WHAT THE TASK ASKS
Rewrite the rows below with every instance of "GUI agent" changed to "interface agent" and everything else left unchanged. Leave the pictures out of the result.

LISTING
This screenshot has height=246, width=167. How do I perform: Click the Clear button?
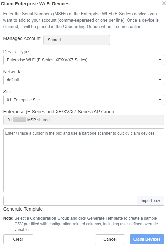[x=18, y=239]
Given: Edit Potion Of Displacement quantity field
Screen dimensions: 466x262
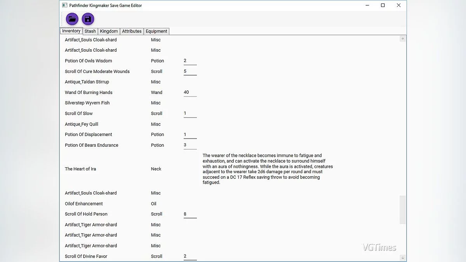Looking at the screenshot, I should (x=190, y=135).
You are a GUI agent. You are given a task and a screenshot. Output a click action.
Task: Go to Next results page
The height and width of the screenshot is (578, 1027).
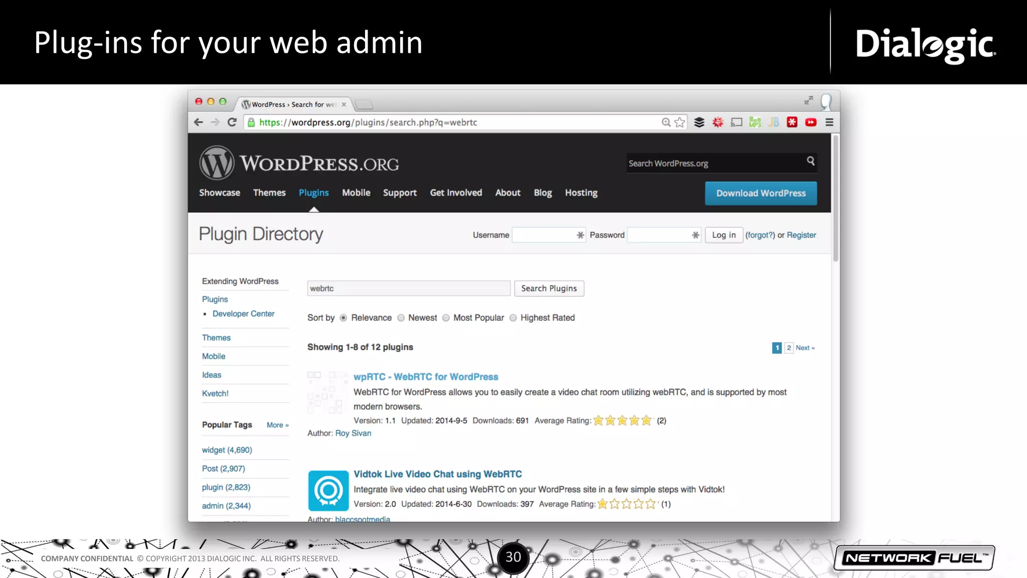805,348
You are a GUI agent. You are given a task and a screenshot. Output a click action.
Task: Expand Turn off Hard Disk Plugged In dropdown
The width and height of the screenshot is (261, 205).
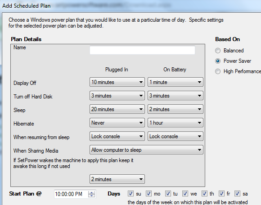(x=117, y=96)
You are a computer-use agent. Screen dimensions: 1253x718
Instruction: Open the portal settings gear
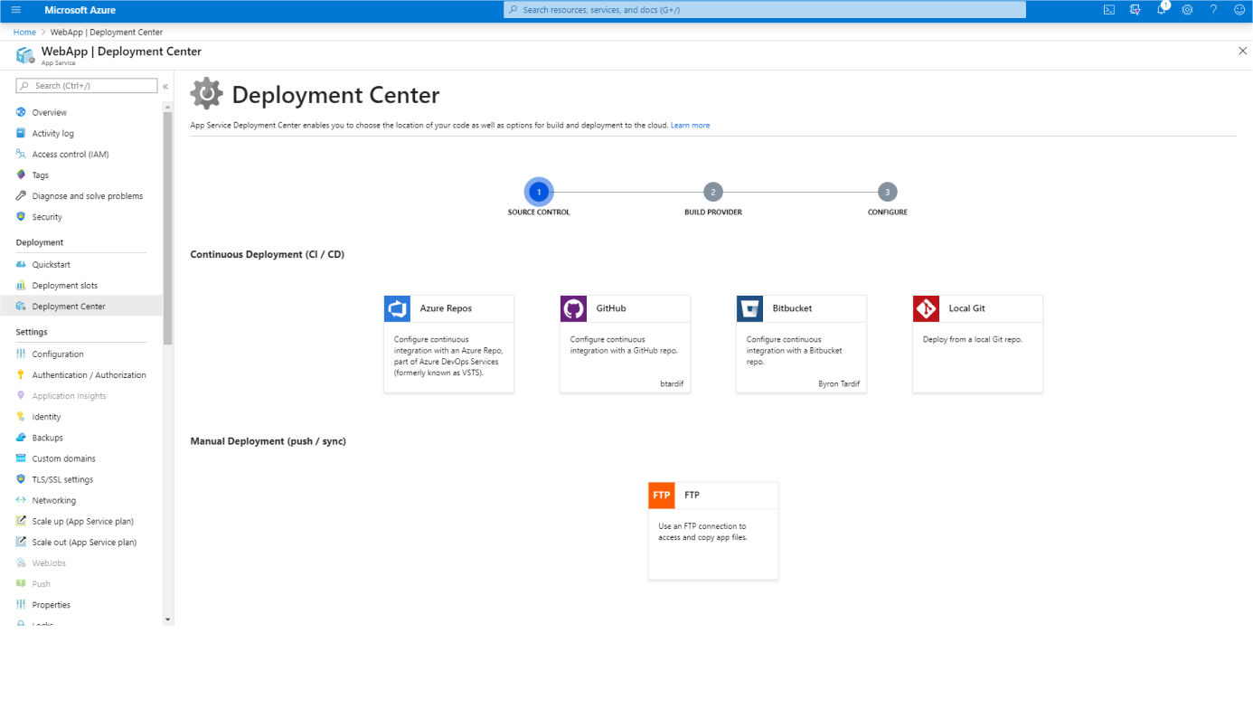click(x=1187, y=10)

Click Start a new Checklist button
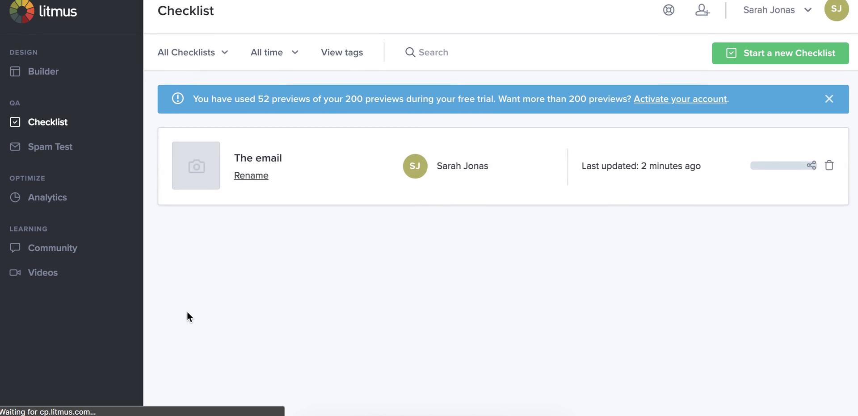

CORRECT RESPONSE
This screenshot has height=246, width=167. How do I perform: Click the Clear button?
[x=18, y=239]
Given: Edit Potion Of Displacement quantity field
Screen dimensions: 466x262
Looking at the screenshot, I should (x=190, y=135).
You are a interface agent. You are given a task and a screenshot. Output a click action.
Task: Go to Next results page
The height and width of the screenshot is (578, 1027).
805,348
You are a interface agent. You are given a task and a screenshot. Output a click action.
Task: Expand Turn off Hard Disk Plugged In dropdown
The width and height of the screenshot is (261, 205).
(x=117, y=96)
You are a computer-use agent. Screen dimensions: 1253x718
Instruction: Open the portal settings gear
click(x=1187, y=10)

Click Start a new Checklist button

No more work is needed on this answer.